Tout y était. Il fallait simplement finir sur une note insouciante.
« Suzanne a du te le raconter, elle était folle de joie : Poufsouffle a gagné contre Gryffondor. Évidemment, ses talents de batteuse n'y sont pas pour rien... ! Elle a été incroyable.
Je pense fort à toi et t'embrasse,
Lauren. »
La sorcière relut sa lettre, et parut à peu près satisfaite. Maintenant venait celle de son père.
Avec Alexander Veerman, il fallait être efficace, raisonnable, et manier l'anecdote. Et puis bien sûr, distiller du venin sur sa mère.
« Papa,
Je suis ravie de t'annoncer que Suzanne a enfin pu se venger de l'abruti de Gryffondor qui la harcelait depuis huit jours. Le cognard l'a tellement défiguré qu'il en a pleuré. Sois fier de ta fille.
Par contre, c'est une vraie cafeteuse. Mais sois sans crainte, mon Désolant en Potion - que cette adorable peste a pris soin de te révéler - n'est qu'un accident de parcours (un parcours semé de Piètres), et tout va revenir en ordre puisqu'un garçon de ma classe a prévu de m'aider. J'aurais à ce propos besoin d'une dizaine de galions pour refaire mon stock de parchemins et d'encre.
Pour Noël, je pense que tu es d'accord avec moi pour dire qu'il est risqué de le passer chez toi. Pour être honnête, j'ai entendu des septièmes années de ma maison parler de fêter le réveillon en attaquant les Nés-Moldus.
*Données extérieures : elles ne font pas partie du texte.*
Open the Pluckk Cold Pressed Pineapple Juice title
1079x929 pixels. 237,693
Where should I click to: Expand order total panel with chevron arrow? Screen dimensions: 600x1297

Tu devrais faire attention à toi. »
Avec son père, elle devait jouer sur la peur. Son père avait été à Gryffondor, mais c'était un vrai froussard. À moins qu'il ne soit tout simplement lucide. Lauren aussi était lucide.
« Inutile de préciser que Sue et moi préférons éviter de passer le réveillon avec la famille insipide de maman. Nous resterons donc à Poudlard.
Quelles sont les nouvelles, de ton côté ? Une corne d'Eruptif à la place du nez (son père travaillait à Sainte-Mangouste) ?
Je t'embrasse,
Ta fille. »
Ne restait plus qu'à cacheter les enveloppes. Lauren se redressa, retrouva sa position jambes croisées face au feu. Six heures quarante-deux avant le lever du soleil.